Am 13.11.2014 um 17:14 schrieb Ralph Castain:

> Hmmm…I’m beginning to grok the issue. It is a tad unusual for people to 
> assign different hostnames to their interfaces - I’ve seen it in the Hadoop 
> world, but not in HPC. Still, no law against it.

Maybe it depends on the background to do it this way. At one point in the past 
I read this Howto:

https://arc.liv.ac.uk/SGE/howto/multi_intrfcs.html

and appreciated the idea to route different services to different interfaces - 
a large file copy won't hurt the MPI communication this way.

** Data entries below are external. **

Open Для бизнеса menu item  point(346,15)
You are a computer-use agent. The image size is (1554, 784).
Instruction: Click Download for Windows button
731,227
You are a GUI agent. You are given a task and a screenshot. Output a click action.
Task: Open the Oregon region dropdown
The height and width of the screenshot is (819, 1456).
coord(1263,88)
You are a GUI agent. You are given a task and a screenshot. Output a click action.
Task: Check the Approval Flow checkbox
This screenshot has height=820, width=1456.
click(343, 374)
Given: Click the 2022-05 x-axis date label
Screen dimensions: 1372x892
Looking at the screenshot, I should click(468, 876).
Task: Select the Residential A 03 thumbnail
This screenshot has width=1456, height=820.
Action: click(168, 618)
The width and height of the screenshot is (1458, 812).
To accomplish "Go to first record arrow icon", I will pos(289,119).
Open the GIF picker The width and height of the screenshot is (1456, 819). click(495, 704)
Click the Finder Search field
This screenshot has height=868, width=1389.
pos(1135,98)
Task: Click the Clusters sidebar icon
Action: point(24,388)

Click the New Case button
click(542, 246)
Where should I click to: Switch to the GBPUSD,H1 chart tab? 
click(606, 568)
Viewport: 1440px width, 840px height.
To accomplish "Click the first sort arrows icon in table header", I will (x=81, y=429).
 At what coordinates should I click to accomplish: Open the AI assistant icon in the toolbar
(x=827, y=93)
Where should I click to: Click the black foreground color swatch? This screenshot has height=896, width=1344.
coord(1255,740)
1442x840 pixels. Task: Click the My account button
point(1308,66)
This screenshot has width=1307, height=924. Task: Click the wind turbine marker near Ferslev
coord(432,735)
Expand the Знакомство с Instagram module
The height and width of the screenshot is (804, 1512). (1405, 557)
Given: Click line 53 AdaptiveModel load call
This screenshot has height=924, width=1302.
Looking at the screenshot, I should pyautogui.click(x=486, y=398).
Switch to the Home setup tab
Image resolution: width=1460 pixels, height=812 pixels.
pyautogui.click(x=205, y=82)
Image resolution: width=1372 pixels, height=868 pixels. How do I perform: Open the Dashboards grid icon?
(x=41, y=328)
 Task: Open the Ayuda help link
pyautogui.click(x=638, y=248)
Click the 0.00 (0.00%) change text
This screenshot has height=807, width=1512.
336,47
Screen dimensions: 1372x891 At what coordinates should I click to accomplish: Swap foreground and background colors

As SGE handles it 
well to contact the qmaster or execds on the correct interface of the machines 
(which might be eth0, eth1 or any else one), I'm doing it for a decade now this 
way and according to the mails on the SGE lists others are doing it too. Hence 
I don't see it that unusual.


> This will take a little thought to figure out a solution. One problem that 
> immediately occurs is if someone includes a hostfile that has lines which 
> refer to the same physical server, but using different interface names.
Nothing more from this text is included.